In seinem PR-Auftritt führte der Kronprinz die Besetzung der Großen Moschee in Mekka durch die radikale Sekte von Juhayman al-Otaybi an, die in Saudi-Arabien eine konservative Reaktion, die Sahwa-Bewegung, hervorrief. Das ist nicht völlig verkehrt, wenngleich ergänzt werden muss, dass die Sahwa vielleicht von unten kam und als Opposition sogar unterdrückt wurde, dass aber der konservative Trend von oben gerne aufgegriffen wurde: Denn Juhayman al-Otaybi hatte die islamische Legitimität des Königshauses infrage gestellt, also musste das Königreich "reislamisiert" werden.

Reinwaschung des Islam in Saudi-Arabien

Noch wirkungsmächtiger als die Moscheebesetzung war die Islamische Revolution im Iran, die islamistischen Gruppen Auftrieb gab. Und genau das meint MbS im Grunde auch: Die radikale Bewegung, die die Moschee in Mekka besetzte, hätte es ohne die Islamische Revolution im Iran nicht gegeben. Die radikalen Trends im sunnitischen Islam seien allein vom schiitischen politischen Islam verschuldet, so die Darstellung von MbS, die in ihrer Einfachheit so natürlich nicht haltbar ist.

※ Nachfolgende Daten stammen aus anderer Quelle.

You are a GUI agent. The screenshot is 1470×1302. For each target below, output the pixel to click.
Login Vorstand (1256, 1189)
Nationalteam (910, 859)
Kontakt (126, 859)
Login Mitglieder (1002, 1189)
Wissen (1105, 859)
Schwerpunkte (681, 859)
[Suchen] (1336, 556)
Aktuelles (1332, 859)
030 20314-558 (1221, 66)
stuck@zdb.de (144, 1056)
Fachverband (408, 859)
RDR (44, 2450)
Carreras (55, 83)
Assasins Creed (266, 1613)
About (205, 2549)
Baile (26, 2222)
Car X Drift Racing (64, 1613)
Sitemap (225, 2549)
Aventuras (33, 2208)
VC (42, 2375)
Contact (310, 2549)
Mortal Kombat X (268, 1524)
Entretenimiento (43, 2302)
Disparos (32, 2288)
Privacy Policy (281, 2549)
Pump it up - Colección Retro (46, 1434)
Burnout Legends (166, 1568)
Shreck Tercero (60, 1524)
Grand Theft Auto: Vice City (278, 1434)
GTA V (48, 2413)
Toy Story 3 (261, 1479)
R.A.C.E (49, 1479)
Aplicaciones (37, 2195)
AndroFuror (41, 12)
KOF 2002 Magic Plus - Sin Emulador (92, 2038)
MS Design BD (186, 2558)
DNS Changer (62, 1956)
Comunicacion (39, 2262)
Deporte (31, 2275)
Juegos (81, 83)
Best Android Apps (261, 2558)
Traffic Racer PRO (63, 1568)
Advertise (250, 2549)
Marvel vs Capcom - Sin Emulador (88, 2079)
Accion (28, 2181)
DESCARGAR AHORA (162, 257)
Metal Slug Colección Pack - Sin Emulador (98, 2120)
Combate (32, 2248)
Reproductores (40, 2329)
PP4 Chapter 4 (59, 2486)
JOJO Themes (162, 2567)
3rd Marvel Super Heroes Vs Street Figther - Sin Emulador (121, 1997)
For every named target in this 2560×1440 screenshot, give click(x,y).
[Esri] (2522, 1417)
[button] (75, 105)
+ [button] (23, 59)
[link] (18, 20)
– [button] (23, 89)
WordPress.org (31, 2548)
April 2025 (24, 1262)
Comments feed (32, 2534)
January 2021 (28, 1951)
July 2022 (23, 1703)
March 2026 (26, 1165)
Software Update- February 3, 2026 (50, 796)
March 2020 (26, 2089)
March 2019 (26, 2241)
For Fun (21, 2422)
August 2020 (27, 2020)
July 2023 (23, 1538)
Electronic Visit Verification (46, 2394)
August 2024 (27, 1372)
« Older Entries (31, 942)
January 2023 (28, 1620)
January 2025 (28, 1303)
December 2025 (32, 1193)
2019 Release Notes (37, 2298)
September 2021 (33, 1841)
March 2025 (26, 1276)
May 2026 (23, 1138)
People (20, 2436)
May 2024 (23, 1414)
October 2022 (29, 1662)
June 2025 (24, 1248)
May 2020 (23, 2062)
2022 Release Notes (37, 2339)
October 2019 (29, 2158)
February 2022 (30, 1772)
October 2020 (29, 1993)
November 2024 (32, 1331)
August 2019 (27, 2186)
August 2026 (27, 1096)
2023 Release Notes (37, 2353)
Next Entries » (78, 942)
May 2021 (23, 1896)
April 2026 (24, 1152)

Aber dass nach 1979 ein Bruch stattfand, bestätigen viele Saudis. Manal al-Sharif, die Aktivistin für den Fall des Autofahrverbots für Frauen, stellte jüngst an der Wiener Hauptbücherei ihr Buch "Losfahren" vor. Sie berichtete von den Fotoalben ihrer Mutter, die das andere Leben, vor allem ein anderes Frauenbild, in den 1960er und 70er Jahren belegen würden.

Renaissance der Musik

Saudi-arabische Medien wie Al-Arabiya sind nunmehr damit befasst, dem Publikum zu zeigen, dass Saudi-Arabien früher ganz anders war: etwa ein Ort der großen Musiker und Musikerinnen, während ja Musik heute bei der erzkonservativen Geistlichkeit verpönt ist. MbS lässt nun kulturelle Veranstaltungen fördern – oder auch nur ganz banale Unterhaltung. In Saudi-Arabien zugerechneten Sendern sind heute Szenen zu sehen, die vorher undenkbar waren: Es wird ungeschnitten geküsst und Alkohol getrunken.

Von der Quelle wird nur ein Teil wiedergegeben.